PROBLEM DESCRIPTION:
Copy out each line of the data that includes the string "heading".

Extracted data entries
--------------------------------------------------

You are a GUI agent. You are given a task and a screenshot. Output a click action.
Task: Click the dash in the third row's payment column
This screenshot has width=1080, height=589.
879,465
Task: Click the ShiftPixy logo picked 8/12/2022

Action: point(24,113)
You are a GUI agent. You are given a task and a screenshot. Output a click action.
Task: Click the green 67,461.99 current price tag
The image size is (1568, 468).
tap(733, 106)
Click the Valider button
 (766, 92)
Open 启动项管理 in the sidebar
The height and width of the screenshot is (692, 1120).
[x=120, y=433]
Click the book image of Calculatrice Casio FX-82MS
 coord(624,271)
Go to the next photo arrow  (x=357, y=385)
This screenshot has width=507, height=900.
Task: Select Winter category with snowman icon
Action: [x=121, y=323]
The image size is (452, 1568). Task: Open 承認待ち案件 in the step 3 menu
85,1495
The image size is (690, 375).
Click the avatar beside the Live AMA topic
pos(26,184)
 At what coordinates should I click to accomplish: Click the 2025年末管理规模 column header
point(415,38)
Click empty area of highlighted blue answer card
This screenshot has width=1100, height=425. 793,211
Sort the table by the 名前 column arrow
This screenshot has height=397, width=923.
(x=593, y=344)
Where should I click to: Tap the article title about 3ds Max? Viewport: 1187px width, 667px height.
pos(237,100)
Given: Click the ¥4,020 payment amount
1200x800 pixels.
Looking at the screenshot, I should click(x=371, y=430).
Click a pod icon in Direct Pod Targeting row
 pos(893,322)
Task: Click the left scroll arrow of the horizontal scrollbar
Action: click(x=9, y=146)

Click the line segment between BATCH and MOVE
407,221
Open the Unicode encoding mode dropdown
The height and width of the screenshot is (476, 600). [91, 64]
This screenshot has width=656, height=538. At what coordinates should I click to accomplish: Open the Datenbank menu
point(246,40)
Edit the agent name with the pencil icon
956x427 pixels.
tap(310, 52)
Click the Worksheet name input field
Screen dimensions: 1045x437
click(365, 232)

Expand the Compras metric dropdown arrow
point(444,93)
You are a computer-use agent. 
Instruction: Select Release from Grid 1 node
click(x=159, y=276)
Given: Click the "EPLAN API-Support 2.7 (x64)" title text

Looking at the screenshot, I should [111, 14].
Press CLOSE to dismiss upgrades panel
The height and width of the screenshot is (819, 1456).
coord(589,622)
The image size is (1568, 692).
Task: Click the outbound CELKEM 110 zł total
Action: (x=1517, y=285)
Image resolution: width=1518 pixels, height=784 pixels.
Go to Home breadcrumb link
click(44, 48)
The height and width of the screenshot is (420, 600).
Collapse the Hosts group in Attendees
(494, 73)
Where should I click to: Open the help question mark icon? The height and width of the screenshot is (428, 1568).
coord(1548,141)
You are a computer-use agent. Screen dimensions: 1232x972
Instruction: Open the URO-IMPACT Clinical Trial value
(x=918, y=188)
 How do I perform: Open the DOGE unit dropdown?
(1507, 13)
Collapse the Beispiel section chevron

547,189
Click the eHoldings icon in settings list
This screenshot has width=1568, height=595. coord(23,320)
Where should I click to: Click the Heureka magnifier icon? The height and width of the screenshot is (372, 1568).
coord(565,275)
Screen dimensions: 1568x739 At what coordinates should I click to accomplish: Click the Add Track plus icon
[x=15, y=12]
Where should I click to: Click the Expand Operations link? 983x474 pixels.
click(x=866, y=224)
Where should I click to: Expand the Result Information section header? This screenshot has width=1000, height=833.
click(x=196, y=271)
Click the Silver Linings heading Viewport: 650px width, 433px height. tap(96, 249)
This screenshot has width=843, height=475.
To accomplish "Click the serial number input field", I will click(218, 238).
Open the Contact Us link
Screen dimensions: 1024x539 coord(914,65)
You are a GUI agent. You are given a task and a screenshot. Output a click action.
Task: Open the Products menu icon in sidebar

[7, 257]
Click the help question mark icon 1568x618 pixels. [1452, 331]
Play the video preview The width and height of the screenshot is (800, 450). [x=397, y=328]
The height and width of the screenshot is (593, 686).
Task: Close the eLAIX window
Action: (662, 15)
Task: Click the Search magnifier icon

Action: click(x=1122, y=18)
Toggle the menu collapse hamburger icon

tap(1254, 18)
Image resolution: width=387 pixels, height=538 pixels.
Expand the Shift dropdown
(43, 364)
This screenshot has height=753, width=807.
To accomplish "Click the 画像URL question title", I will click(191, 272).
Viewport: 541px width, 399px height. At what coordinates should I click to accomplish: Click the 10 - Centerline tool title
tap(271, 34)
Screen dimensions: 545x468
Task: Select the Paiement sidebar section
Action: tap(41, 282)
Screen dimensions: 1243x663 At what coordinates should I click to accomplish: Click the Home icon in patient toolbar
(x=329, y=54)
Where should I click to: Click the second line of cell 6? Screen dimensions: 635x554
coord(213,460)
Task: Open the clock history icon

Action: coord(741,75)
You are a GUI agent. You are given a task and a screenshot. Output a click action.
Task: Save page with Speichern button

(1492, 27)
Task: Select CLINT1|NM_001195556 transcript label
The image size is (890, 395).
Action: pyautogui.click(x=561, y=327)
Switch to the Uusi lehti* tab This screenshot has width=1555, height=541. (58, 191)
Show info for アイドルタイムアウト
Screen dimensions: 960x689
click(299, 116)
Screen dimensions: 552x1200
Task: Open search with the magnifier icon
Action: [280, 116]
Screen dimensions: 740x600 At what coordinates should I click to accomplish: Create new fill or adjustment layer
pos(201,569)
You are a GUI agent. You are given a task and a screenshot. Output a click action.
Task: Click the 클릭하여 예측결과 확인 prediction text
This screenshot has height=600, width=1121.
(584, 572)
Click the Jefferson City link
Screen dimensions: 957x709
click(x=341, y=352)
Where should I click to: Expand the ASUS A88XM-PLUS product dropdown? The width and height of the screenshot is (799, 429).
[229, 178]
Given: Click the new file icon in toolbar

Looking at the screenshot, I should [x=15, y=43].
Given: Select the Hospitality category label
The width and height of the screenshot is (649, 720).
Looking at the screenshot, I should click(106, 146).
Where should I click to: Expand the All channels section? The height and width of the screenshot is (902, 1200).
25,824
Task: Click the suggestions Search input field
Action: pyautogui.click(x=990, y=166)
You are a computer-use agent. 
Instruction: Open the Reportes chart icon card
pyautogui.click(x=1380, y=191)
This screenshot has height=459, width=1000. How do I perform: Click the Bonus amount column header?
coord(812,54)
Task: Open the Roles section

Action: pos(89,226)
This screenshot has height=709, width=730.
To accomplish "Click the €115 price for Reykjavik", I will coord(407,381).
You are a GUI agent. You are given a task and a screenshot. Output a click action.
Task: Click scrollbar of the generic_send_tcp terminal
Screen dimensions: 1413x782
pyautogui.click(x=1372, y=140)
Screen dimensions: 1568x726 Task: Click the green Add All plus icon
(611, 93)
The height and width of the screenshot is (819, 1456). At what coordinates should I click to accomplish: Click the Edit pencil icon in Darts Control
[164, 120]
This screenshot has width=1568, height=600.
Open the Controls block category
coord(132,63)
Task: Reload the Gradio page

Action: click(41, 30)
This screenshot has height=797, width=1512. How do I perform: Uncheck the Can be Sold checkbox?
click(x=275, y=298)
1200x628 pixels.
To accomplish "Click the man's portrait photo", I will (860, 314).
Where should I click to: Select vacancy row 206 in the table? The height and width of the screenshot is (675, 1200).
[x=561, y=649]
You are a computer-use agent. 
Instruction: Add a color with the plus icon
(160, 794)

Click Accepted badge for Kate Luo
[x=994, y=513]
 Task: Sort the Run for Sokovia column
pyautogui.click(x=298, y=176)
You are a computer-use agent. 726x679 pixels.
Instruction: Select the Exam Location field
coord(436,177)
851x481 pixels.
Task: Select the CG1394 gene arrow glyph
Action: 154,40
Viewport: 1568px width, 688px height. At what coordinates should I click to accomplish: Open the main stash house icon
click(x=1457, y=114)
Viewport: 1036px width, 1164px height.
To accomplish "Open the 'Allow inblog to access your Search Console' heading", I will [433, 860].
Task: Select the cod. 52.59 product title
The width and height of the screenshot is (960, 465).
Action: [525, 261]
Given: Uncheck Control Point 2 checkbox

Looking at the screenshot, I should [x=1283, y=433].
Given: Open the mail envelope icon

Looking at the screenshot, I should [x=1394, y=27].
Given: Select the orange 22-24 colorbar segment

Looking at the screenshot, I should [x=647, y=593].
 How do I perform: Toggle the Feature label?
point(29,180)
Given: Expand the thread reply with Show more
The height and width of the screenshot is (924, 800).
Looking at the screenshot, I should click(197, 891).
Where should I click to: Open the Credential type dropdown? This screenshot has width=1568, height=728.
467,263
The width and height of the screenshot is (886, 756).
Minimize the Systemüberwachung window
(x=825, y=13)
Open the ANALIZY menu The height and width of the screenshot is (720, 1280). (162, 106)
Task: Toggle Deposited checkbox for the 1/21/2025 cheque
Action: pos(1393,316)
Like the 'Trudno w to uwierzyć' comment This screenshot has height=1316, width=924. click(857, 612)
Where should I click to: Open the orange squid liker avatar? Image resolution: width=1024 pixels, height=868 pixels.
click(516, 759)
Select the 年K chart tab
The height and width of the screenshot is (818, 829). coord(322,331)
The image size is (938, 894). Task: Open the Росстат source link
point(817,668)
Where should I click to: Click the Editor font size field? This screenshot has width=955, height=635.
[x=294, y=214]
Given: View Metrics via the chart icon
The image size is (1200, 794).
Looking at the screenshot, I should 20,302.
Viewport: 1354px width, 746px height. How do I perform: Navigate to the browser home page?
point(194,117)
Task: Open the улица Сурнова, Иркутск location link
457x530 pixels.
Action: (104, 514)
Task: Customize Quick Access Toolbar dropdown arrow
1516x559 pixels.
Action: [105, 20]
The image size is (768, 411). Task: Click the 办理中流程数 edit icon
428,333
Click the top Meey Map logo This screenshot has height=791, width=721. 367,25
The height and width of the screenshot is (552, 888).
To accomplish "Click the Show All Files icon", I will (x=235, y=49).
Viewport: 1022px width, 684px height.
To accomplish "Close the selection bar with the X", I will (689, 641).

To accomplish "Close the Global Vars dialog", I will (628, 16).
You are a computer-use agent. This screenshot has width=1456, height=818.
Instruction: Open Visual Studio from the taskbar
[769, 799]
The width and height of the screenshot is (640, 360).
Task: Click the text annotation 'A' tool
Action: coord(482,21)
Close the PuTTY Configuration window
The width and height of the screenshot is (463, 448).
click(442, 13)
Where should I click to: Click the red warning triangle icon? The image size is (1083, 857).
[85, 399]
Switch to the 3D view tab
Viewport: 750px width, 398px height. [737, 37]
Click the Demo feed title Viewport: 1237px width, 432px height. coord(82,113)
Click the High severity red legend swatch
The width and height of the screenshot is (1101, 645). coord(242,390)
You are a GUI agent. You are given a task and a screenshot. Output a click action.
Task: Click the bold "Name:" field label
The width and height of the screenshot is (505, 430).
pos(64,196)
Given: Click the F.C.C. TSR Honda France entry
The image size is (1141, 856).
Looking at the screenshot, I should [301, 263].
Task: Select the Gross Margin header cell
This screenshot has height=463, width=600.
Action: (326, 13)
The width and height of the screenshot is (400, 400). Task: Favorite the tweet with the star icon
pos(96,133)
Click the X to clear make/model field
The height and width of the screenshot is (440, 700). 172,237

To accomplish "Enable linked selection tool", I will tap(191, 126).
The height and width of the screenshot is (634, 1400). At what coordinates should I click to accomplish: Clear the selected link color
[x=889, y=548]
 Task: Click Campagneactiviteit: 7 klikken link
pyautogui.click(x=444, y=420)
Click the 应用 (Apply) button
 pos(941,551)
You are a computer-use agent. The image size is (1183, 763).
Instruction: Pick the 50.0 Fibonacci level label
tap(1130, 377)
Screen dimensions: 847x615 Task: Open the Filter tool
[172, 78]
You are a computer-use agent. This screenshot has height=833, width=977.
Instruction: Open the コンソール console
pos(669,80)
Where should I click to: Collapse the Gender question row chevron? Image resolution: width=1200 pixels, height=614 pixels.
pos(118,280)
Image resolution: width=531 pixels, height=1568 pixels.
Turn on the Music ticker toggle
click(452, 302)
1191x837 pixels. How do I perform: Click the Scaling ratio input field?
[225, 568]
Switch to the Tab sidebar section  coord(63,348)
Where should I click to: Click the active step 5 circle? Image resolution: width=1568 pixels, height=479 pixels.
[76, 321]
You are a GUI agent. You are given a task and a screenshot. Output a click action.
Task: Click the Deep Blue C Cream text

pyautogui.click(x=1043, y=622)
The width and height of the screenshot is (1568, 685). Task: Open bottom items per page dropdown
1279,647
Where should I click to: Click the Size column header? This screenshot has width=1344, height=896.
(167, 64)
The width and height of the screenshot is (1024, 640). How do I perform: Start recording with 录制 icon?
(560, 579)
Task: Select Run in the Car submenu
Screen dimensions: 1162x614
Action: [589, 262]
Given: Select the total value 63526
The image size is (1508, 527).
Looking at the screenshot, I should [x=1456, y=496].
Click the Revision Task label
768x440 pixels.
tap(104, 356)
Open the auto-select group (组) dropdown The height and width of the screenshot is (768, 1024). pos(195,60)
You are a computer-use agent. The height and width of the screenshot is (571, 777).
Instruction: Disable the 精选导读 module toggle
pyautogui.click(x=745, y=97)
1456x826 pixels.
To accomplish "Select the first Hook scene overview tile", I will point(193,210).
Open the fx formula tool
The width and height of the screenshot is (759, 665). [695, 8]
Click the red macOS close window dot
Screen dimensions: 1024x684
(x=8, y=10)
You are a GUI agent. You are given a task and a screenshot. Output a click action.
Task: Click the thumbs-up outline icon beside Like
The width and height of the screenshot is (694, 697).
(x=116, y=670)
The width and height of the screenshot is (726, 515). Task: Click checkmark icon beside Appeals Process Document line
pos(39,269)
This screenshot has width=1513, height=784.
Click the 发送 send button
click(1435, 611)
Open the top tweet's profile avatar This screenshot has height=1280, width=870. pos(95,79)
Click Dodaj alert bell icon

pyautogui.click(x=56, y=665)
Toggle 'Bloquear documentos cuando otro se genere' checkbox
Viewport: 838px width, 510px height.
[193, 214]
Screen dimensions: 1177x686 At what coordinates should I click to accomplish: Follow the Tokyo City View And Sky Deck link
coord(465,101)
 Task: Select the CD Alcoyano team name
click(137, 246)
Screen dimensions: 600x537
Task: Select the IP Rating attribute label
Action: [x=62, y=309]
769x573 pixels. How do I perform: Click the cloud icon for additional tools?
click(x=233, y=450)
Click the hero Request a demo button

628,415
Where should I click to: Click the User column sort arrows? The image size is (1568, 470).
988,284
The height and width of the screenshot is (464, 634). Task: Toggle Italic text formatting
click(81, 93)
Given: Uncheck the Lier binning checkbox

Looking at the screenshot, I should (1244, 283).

--------------------------------------------------

EXERCISE ANSWER:
Click the Silver Linings heading Viewport: 650px width, 433px height. tap(96, 249)
To accomplish "Open the 'Allow inblog to access your Search Console' heading", I will [433, 860].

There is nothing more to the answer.